Know the Portfolio: VC are apt to know a small set of companies very well - companies they have invested in, worked at, or come very very close to investing in. You should study the portfolio page of anyone you are going to pitch at and know everything public about any company remotely adjacent to what you do, since that is the mindset from which the VC will be viewing your opportunity. You may always get tripped up here by some stealth mode or unannounced investment - I always ask early on in the pitch if there are other companies in our space they are invested in to find this out and nobody has been offended by that question yet. A key here is to not get too defensive about how you compare to those other companies, usually questioning there is pretty innocent. On the other hand, if you ARE potentially competitive to another portfolio company, watch out and expect whatever you say and especially hand over to them to end up at the other company.
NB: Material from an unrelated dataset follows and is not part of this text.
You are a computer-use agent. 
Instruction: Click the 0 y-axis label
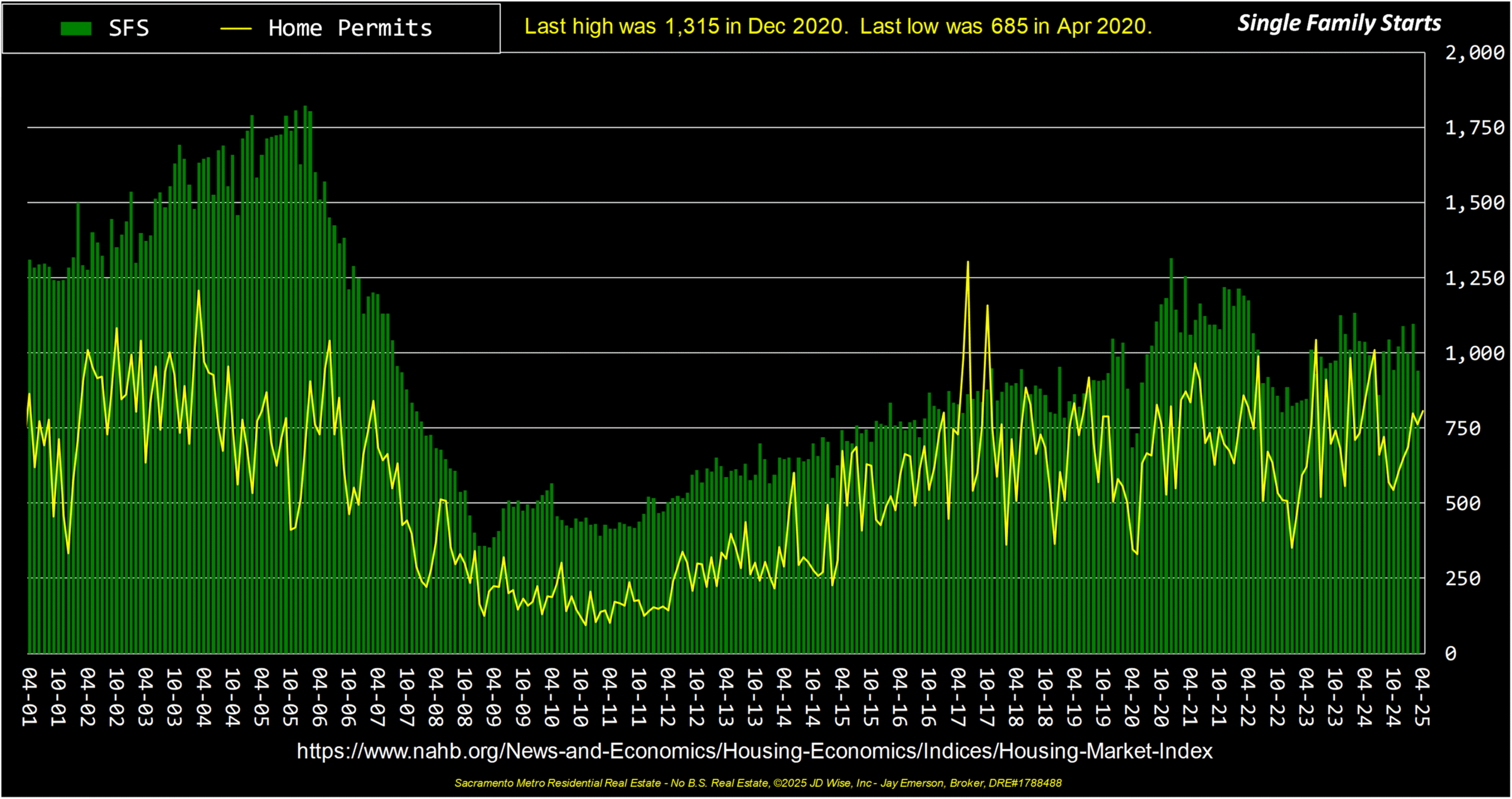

Probably 90% of VCs would never even consider handing over confidential information to their own portfolio, but I have personally received competitive pitches and full business plans from friendly investors, so it definitely happens. If you are going to pitch to someone who is invested in someone who is potentially competitive (if it is direct competition, I'd just drop it, but there is a big gray area) I would be very careful in giving out any materials in the first meeting. Asking for a NDA is a sign of an amateur entrepreneur, and probably will just get rejected, and even if it is signed as a small company you have no way to enforce it, so forget it.
Thanks. Its useful and someday I would pay your fee too.
Posted by: MD | November 29, 2005 at 08:28 AM
The feedback that I've received from most VCs is that companies focus too much time on defining their market, and their whiz-bang technology, and not enough time explaining how exactly they will take their product to market.
CEOs need to have a better understanding of the sales process, the buying habits of their target audience, and a well-defined way of breaking through all the noise in the marketplace.
Would you agree with this assessment?
Posted by: Justin Sullivan | November 29, 2005 at 04:10 PM
VCs will never sign NDAs. Also, it's more like 90% of VCs *will* share your info with portofolio companies so just assume they all will and proceed accordingly.